---
base_model:
- DreadPoor/Irix-12B-Model_Stock
- LatitudeGames/Muse-12B
- Trappu/Nemo-Picaro-12B
library_name: transformers
tags:
- mergekit
- merge
license: apache-2.0
---
# Irix-mpf-stock

This is a merge of pre-trained language models created using [mergekit](https://github.com/cg123/mergekit).

An experimental merge to improve long-form writing capabilities of Irix-12B-Model_Stock.
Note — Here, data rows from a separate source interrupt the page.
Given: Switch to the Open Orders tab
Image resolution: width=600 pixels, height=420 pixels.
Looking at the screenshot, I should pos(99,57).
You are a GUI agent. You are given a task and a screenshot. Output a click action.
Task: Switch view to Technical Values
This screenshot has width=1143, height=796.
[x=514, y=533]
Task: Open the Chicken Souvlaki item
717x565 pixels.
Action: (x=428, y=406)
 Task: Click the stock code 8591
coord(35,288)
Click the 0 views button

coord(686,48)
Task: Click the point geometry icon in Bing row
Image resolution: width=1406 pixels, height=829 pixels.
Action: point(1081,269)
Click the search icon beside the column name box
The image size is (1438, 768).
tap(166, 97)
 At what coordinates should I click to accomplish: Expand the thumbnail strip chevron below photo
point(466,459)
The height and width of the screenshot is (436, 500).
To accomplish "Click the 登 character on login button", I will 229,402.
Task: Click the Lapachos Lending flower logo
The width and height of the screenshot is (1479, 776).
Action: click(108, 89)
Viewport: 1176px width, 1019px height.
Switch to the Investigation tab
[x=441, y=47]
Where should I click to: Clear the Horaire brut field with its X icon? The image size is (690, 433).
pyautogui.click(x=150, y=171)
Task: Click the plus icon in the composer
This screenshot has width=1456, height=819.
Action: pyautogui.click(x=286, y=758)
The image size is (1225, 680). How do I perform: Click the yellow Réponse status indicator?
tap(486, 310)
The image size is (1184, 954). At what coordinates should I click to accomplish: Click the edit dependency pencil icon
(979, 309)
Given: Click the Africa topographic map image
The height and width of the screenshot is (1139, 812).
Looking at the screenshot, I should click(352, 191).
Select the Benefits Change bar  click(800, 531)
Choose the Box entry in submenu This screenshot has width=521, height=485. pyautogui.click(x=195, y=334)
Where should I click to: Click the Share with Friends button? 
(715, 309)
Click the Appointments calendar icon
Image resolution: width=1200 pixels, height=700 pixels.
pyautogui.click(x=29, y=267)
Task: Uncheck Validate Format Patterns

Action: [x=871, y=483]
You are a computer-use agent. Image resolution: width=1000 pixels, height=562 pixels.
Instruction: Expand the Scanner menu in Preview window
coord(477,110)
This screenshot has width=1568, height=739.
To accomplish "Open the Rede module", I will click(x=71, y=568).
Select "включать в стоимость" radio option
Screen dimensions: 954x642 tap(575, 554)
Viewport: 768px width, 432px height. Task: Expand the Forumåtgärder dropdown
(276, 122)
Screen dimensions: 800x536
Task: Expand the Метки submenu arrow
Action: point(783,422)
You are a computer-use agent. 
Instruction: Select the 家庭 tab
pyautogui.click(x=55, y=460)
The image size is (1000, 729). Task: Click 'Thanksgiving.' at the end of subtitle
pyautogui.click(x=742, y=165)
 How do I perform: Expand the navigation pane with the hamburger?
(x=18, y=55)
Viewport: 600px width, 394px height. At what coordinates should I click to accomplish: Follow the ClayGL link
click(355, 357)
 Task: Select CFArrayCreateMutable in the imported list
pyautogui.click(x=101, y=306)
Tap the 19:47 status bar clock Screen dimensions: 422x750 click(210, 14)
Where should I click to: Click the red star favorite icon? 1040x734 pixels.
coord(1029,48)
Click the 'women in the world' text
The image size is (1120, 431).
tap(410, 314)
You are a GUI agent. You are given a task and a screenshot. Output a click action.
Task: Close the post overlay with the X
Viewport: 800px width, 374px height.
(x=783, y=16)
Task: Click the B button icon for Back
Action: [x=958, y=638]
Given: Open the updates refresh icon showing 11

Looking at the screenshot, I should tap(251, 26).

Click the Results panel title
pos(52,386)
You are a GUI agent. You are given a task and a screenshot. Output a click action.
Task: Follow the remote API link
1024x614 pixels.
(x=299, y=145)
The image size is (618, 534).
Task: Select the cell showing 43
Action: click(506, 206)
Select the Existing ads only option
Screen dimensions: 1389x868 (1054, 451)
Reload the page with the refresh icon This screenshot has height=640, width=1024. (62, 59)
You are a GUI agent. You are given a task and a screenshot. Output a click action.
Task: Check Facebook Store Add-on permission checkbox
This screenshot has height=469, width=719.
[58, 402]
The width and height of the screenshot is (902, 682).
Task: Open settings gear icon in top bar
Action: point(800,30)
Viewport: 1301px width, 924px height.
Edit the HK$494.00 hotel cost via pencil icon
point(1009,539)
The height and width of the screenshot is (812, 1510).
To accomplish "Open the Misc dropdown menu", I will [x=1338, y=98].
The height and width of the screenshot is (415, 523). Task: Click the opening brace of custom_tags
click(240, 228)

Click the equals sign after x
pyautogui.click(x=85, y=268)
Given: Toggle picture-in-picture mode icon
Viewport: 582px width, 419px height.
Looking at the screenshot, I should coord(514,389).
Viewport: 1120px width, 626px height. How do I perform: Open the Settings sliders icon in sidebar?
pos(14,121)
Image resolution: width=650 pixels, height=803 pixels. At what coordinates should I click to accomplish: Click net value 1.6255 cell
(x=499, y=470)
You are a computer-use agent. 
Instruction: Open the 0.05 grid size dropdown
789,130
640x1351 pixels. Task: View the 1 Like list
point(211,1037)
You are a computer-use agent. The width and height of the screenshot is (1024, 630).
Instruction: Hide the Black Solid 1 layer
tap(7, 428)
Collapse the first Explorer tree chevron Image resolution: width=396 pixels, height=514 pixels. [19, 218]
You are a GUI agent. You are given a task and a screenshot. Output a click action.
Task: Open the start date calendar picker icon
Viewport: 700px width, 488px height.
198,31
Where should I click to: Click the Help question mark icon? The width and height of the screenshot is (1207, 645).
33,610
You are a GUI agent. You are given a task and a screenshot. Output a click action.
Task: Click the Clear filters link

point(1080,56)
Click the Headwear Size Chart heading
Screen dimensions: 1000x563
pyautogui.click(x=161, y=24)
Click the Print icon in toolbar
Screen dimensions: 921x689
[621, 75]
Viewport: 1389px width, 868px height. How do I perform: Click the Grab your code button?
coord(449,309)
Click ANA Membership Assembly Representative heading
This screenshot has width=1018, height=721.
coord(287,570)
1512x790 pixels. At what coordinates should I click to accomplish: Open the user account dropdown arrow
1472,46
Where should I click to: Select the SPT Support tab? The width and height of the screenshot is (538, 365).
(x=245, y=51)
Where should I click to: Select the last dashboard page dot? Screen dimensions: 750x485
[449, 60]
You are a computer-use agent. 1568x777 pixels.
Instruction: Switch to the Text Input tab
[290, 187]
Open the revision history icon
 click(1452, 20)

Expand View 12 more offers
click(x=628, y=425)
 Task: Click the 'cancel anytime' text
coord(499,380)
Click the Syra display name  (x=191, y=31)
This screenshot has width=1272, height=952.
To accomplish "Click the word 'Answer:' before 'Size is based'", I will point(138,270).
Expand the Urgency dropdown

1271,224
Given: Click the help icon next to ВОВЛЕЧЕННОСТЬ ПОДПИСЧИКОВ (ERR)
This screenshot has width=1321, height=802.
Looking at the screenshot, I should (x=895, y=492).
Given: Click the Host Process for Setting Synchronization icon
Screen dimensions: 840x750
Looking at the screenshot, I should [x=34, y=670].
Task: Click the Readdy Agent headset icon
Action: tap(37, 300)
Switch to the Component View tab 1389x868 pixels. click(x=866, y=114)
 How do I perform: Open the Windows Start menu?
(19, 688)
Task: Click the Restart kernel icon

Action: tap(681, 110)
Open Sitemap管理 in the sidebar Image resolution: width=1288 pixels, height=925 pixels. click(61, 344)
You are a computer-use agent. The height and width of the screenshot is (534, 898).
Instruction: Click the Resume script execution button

- I merged LatitudeGames/Muse-12B and Trappu/Nemo-Picaro-12B using **karcher** with higher tolerance and max iterations - took quite a lot of time
- I've created 3 derivative models using **arcee_fusion** - they were hand-picked from hundreds of similar merges that performed best on 3 tests:
    * Adventure prompt
    * Factual consistency + reasoning
    * Long-form creative writing 
- Created **model_stock** using these high-performing merges.

<pre>
<span style="color: #008000;">PROS</span>
- Shows more variety than base model and sometimes subverts expectations
- More creativity and granularity in world-building
- Better at complex, layered and ambitious scenarios
<span style="color: #800000;">CONS</span>
- Slightly faster, often using dialogue to advance the scene (Original Irix feels like a novelist, this model feels like a screen writer)
- Less intricate prose, writing feels modern, grounded and grim (might be a plus in some cases)
- Less introspective, pays more attention to external details (Pays more attention to sensory details rather than how character feels)
</pre>

TL;DR;

**Original Irix:**
Produces highly readable, satisfying, and complete stories.

**This model:**
Produces stories that feel like the thrilling beginning of a much larger work.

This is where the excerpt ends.